The Human Rights Act 1998 recognises the subject’s qualified right ‘to manifest his religion or belief in worship, teaching, practice and observance’ (schedule 1.1, Article 9).  The courts are required to protect this right against public authorities who would infringe it (ss.6 to 8).  It is hard to see how they can do this without first ascertaining the religious belief that is the subject of the right.  If the subject’s religious belief is not properly understood, there is no way of knowing whether or not the public authority has infringed the subject’s right.

Questions of religious belief may be factually complex.  However, courts routinely assess highly complex evidence.  Every day of the week judges with no medical qualifications assess medical evidence in personal injury and clinical negligence cases.  They assess evidence concerning construction engineering, intellectual property and foreign law.  It is a wholly unwarranted suggestion that religious doctrine is somehow uniquely difficult and impenetrable.

Modern Church trusts have been deliberately worded to avoid references to religious doctrine, in order to avoid a repetition of the famous (or infamous) Free Church case, which is discussed separately.  However, this does not justify the dogmatic assertion in the editorial.  Of course, the court must not imply a religious doctrine into a trust when this was not the settlor’s intention.  That would be incompatible with its function of giving effect to the settlor’s intention.  But that does not justify an a priori rule that the court will never investigate a religious doctrine in any circumstances. 

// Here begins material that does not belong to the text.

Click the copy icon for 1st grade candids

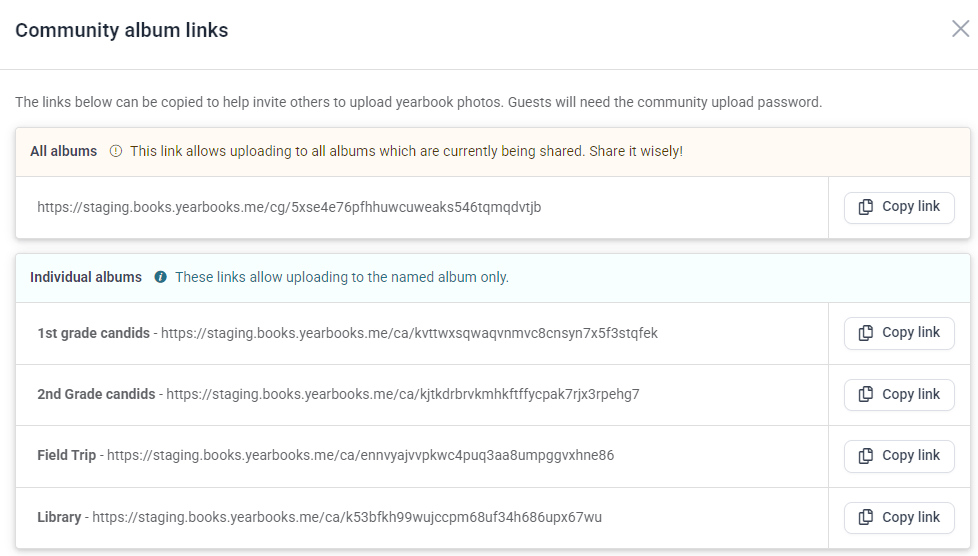(865, 333)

It must be acknowledged that strongly held religious beliefs have sometimes prompted very weak legal claims.  The obiter dicta emphasizing the limits of the court’s doctrinal responsibilities may reflect an understandable judicial impatience with such claims.

However, weak claims motivated by religious belief should still be treated exactly the same as other weak claims.  An evidentially weak claim (as distinct from an evidentially complex claim) will fail the standard of proof.  If a claim  is very badly formulated or discloses no reasonable cause of action, it can be struck out.  If a provision in a contract or trust is so vague or obscure that it is impossible to ascertain the intention behind it then it will fail for uncertainty.